---------- Supplied information

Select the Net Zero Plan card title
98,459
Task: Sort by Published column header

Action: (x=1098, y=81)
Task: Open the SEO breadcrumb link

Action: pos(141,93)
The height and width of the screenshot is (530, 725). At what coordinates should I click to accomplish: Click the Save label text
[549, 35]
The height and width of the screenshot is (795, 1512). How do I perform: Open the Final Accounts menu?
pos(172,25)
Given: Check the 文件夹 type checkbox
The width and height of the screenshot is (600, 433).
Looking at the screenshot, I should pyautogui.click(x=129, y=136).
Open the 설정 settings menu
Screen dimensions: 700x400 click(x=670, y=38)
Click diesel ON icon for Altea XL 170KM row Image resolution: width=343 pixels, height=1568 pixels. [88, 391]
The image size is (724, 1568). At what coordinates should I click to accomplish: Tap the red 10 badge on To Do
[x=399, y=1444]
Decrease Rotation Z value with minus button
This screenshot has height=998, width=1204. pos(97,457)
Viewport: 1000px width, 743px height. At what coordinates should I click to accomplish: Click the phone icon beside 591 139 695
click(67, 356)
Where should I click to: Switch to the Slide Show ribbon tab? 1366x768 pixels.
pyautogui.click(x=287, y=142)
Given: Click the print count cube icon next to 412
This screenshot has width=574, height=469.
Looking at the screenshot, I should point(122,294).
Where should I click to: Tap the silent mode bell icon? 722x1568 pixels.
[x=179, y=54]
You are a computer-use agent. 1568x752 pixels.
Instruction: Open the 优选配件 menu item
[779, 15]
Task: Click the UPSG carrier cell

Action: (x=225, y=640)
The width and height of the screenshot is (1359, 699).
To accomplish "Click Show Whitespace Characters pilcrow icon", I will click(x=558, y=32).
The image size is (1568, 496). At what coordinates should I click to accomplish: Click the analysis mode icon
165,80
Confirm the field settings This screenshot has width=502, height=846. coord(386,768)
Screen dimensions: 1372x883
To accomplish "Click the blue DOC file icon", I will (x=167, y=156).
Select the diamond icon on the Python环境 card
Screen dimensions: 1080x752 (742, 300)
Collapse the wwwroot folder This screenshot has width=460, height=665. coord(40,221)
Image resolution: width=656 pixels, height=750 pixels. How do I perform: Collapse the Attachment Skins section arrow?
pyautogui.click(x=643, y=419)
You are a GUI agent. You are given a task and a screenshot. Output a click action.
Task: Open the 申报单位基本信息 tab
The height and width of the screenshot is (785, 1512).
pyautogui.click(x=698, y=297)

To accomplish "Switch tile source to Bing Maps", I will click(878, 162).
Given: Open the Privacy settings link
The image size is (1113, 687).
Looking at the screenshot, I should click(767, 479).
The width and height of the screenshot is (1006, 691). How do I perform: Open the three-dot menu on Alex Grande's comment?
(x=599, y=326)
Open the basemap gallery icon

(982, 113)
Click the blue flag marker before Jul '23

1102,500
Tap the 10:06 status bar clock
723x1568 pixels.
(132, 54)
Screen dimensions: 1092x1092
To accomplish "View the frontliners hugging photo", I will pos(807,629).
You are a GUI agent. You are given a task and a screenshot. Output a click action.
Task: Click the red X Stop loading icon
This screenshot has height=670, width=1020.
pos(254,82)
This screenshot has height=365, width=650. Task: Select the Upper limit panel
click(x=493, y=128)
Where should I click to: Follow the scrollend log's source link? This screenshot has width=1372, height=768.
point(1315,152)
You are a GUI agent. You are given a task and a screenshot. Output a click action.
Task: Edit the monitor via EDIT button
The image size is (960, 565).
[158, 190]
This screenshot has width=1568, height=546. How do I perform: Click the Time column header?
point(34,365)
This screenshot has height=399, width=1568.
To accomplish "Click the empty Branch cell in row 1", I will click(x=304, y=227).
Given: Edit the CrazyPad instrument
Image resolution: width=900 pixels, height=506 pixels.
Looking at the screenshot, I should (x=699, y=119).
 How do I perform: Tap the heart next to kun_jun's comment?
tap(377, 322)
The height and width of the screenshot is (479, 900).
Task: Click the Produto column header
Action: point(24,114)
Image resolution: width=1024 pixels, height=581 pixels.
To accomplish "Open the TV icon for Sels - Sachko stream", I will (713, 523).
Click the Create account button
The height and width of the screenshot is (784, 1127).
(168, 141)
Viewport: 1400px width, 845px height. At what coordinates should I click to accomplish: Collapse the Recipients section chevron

--------------------

• Action item:
Write down, word for word, the lines above from the one containing "The width and height of the screenshot is (1359, 699)." through the one containing "Screen dimensions: 1372x883", both ends included.

• Answer space:
The width and height of the screenshot is (1359, 699).
To accomplish "Click Show Whitespace Characters pilcrow icon", I will click(x=558, y=32).
The image size is (1568, 496). At what coordinates should I click to accomplish: Click the analysis mode icon
165,80
Confirm the field settings This screenshot has width=502, height=846. coord(386,768)
Screen dimensions: 1372x883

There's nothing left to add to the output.